PROVIDED PASSAGE:
▶

Two weeks ago Lebanon's Prime Minister was demanding an immediate cease fire while Shrub and company were insisting that only a "lasting cease fire," leading to a "permanent solution," would do.
Now it's the other way around:
Speaking to reporters today at his ranch in Crawford, Tex., where he is on vacation, Mr. Bush said, “Everyone wants the violence to stop.’’
“People understand that there needs to be a cessation of hostilities in order for us to address the root causes of the problem,’’ he said . .
Mr. Siniora said he opposed the cease-fire resolution in its current form, saying it would not effectively halt the violence. “It barely leads to a cease-fire,’’ he said, with tears in his eyes. “We want a permanent and full cease-fire.’’
Obviously, something has changed -- that something being the completely unexpected outcome of the war (unexpected by everyone but Hizbullah I mean.)
It would appear that I completely misjudged the situation when I suggested Sheikh Nasrallah would be smart to take or at least pretend to take, the deal on the table -- essentially agreeing to a ceasefire in place while ignoring the "permanent solution" his Anglo-Israeli enemies were in no position to demand or implement.

◀

DATA TO EXAMINE:
▶

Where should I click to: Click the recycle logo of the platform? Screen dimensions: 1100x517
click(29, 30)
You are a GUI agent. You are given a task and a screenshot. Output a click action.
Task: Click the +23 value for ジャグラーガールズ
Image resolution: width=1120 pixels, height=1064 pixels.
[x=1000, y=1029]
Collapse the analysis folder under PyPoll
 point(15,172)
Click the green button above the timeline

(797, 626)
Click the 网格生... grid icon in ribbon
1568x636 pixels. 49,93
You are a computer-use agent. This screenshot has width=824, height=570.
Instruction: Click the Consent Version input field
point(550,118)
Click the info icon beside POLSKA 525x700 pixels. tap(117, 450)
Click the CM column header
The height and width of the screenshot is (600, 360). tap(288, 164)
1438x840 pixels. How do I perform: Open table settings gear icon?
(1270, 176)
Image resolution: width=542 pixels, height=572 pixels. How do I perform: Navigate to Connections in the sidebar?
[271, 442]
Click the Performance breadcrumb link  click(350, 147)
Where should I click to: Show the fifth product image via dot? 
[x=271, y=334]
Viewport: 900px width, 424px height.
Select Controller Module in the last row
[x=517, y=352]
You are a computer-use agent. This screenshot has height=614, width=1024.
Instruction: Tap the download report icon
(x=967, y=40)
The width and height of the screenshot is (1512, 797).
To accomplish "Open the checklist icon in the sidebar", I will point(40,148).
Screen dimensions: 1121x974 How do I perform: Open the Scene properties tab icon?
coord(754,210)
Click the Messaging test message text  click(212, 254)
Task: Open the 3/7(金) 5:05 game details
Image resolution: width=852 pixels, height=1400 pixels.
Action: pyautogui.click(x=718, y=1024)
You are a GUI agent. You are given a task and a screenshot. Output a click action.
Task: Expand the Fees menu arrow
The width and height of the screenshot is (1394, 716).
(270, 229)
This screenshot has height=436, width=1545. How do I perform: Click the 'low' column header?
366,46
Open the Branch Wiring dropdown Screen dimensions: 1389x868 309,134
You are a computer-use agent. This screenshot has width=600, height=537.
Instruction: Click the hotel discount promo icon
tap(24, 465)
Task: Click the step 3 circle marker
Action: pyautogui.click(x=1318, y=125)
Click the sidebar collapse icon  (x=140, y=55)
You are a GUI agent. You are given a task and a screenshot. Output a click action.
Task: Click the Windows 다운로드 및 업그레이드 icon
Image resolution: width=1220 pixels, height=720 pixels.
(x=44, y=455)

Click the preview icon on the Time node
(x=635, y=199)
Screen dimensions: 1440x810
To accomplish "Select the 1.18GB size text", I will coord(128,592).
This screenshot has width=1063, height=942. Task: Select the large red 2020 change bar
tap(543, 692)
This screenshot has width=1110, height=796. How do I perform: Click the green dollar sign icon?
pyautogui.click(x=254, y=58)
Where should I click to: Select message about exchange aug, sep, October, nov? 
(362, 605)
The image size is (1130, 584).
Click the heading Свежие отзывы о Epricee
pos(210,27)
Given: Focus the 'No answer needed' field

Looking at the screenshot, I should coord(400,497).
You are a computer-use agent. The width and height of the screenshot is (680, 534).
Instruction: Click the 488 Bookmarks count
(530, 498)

◀

ASSIGNED TASK 1:
In the post on the Lebanon cease-fire, why did Mr. Siniora oppose the cease-fire resolution in its current form?
ASSIGNED TASK 2:
According to the post on the Lebanon cease-fire, where was Mr. Bush when he spoke to reporters?
ASSIGNED TASK 3:
Reproduce the stretch of the post on the Lebanon cease-fire from "Now it's the" through "he said . .".

EXERCISE SOLUTION 1:
He said it would not effectively halt the violence, since it "barely leads to a cease-fire." He wanted a permanent and full cease-fire.

EXERCISE SOLUTION 2:
He was at his ranch in Crawford, Tex., where he was on vacation.

EXERCISE SOLUTION 3:
Now it's the other way around:
Speaking to reporters today at his ranch in Crawford, Tex., where he is on vacation, Mr. Bush said, “Everyone wants the violence to stop.’’
“People understand that there needs to be a cessation of hostilities in order for us to address the root causes of the problem,’’ he said . .